(Description of the task):
Turn every line of the rows below into a JSON list of strings, one string per line, and leave out the blank lines.

(Supplied records):
┏━━

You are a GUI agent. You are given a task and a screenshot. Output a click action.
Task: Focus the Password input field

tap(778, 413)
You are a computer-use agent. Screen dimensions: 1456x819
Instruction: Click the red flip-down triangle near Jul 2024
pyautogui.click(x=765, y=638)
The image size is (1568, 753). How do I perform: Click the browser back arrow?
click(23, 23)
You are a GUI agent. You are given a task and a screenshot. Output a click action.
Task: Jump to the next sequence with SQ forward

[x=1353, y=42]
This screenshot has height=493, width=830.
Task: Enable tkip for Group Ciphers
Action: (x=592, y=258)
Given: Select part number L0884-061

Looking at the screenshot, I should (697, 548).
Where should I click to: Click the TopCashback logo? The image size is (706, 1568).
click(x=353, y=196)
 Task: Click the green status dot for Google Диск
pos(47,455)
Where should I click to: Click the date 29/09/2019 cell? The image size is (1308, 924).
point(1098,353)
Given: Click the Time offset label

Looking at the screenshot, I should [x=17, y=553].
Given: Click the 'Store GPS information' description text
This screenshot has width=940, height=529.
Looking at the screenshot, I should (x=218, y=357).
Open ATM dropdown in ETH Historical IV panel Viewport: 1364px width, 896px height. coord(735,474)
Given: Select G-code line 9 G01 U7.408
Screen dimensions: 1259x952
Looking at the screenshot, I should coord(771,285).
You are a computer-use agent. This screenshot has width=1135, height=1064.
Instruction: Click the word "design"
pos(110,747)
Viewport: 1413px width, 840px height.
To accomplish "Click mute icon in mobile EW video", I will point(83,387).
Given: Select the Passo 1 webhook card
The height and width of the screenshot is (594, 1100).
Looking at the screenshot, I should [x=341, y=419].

┗━━

(Response):
[
  "You are a GUI agent. You are given a task and a screenshot. Output a click action.",
  "Task: Focus the Password input field",
  "tap(778, 413)",
  "You are a computer-use agent. Screen dimensions: 1456x819",
  "Instruction: Click the red flip-down triangle near Jul 2024",
  "pyautogui.click(x=765, y=638)",
  "The image size is (1568, 753). How do I perform: Click the browser back arrow?",
  "click(23, 23)",
  "You are a GUI agent. You are given a task and a screenshot. Output a click action.",
  "Task: Jump to the next sequence with SQ forward",
  "[x=1353, y=42]",
  "This screenshot has height=493, width=830.",
  "Task: Enable tkip for Group Ciphers",
  "Action: (x=592, y=258)",
  "Given: Select part number L0884-061",
  "Looking at the screenshot, I should (697, 548).",
  "Where should I click to: Click the TopCashback logo? The image size is (706, 1568).",
  "click(x=353, y=196)",
  " Task: Click the green status dot for Google Диск",
  "pos(47,455)",
  "Where should I click to: Click the date 29/09/2019 cell? The image size is (1308, 924).",
  "point(1098,353)",
  "Given: Click the Time offset label",
  "Looking at the screenshot, I should [x=17, y=553].",
  "Given: Click the 'Store GPS information' description text",
  "This screenshot has width=940, height=529.",
  "Looking at the screenshot, I should (x=218, y=357).",
  "Open ATM dropdown in ETH Historical IV panel Viewport: 1364px width, 896px height. coord(735,474)",
  "Given: Select G-code line 9 G01 U7.408",
  "Screen dimensions: 1259x952",
  "Looking at the screenshot, I should coord(771,285).",
  "You are a computer-use agent. This screenshot has width=1135, height=1064.",
  "Instruction: Click the word \"design\"",
  "pos(110,747)",
  "Viewport: 1413px width, 840px height.",
  "To accomplish \"Click mute icon in mobile EW video\", I will point(83,387).",
  "Given: Select the Passo 1 webhook card",
  "The height and width of the screenshot is (594, 1100).",
  "Looking at the screenshot, I should [x=341, y=419]."
]